>> BEGIN EXCERPT TO READ

What follows is in some senses the star of the show: a set which should be up for next year’s Olivier Awards. Jon Bausor’s steely construction morphs from tech interiors to a receding block of gleaming flats, as taxis swallow up, disgorge, otherwise judder to a halt. It’s also served by a descending/ascending gantry: this allows scenes of escaping above along a ventilation shaft, or creeping below in one as police swarm above.

Jessica Hung Han Yun’s lighting infiltrates and exposes dingy hideaways as well as glaring citadels. Tal Rosner’s video design superimposes, creating projections from brain scans to David’s avatars, through other effects that render this whole spectacle one of the most satisfyingly realized futures I’ve seen on stage. Nicola T. Chang’s score and sonics thrill: sound is imposing, not deafening.

Though spectacle could potentially overwhelm acting, Lucy Hind’s movement and intimacy direction ensures protagonists fling themselves across the stage in bewitchingly energized blocking. They prove the most kinetic agents of a vast set. They are never swallowed by it, almost urge the whole stage forward.

Though momentarily recaptured, Julia’s aided by Fleming and meets his companion Italian Ana (Roseanna Frascona), who is allowed the most humane performance of the show. She details her trafficking and loss of a child as well as ostracism. It’s not germane to the plot which is why it works.

>> END EXCERPT TO READ
>> BEGIN ENTRIES SHOWN

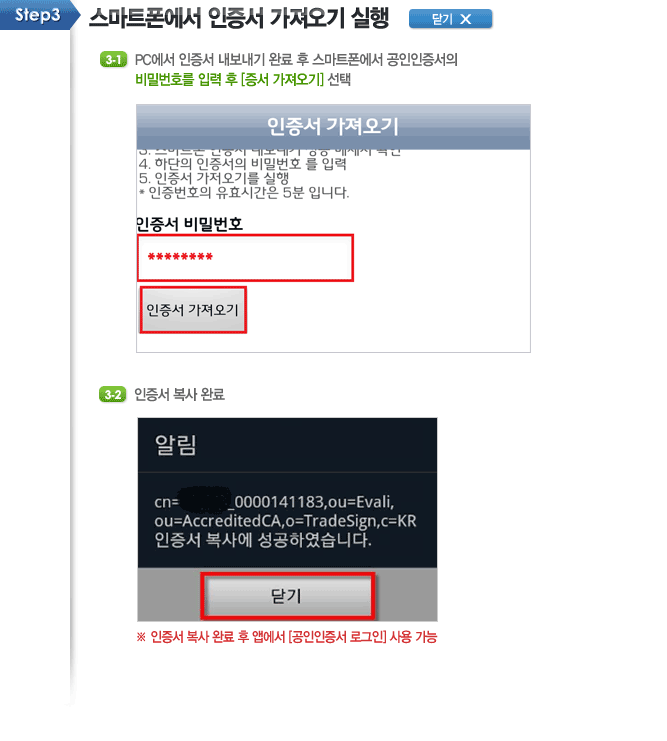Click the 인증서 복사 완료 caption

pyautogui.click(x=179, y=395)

>> END ENTRIES SHOWN
>> BEGIN ENTRIES SHOWN

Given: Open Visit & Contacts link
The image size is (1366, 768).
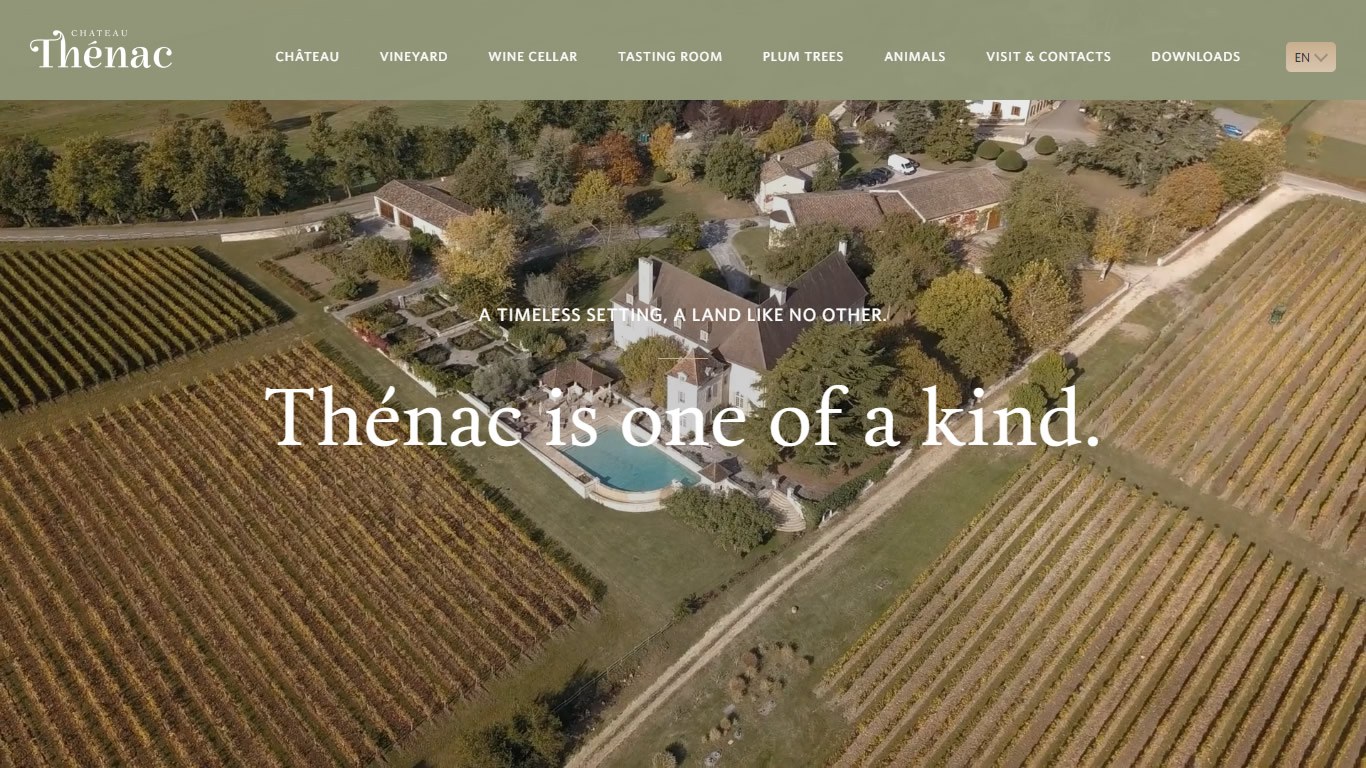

>> END ENTRIES SHOWN
>> BEGIN ENTRIES SHOWN

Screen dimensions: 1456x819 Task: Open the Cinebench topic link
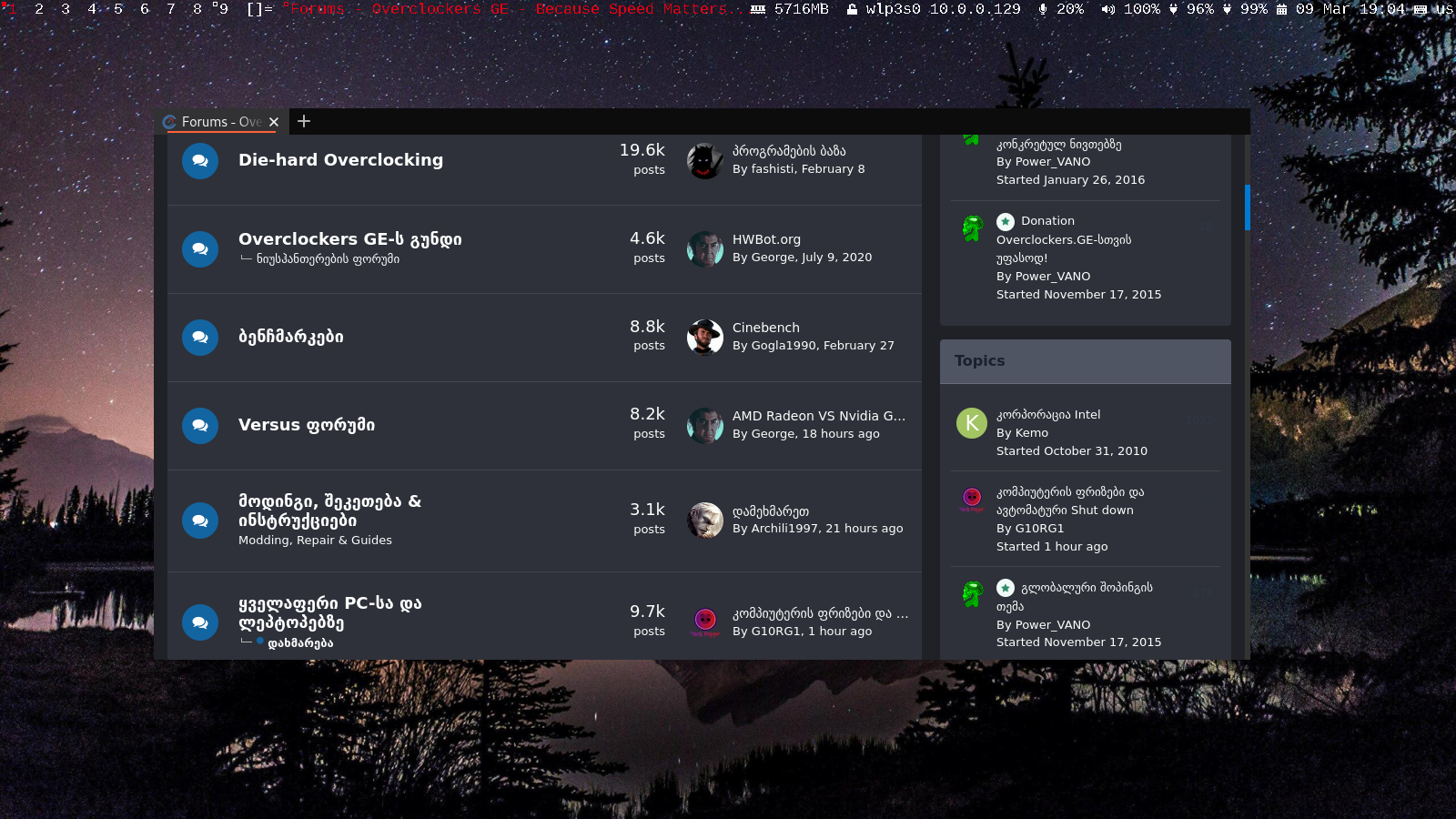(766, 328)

>> END ENTRIES SHOWN

WRITTEN PROBLEM A:
Answer these from the theater review:
(i) Who designed the set?
(ii) Whose lighting is described?
(iii) Which performer plays Ana?
WRITTEN PROBLEM B:
Please reproduce the passage of the theater review that opens with the words containing "Though spectacle could" and closes with "why it works.".
The records have no connection to the review.

TASK OUTPUT A:
(i) Jon Bausor
(ii) Jessica Hung Han Yun
(iii) Roseanna Frascona

TASK OUTPUT B:
Though spectacle could potentially overwhelm acting, Lucy Hind’s movement and intimacy direction ensures protagonists fling themselves across the stage in bewitchingly energized blocking. They prove the most kinetic agents of a vast set. They are never swallowed by it, almost urge the whole stage forward.

Though momentarily recaptured, Julia’s aided by Fleming and meets his companion Italian Ana (Roseanna Frascona), who is allowed the most humane performance of the show. She details her trafficking and loss of a child as well as ostracism. It’s not germane to the plot which is why it works.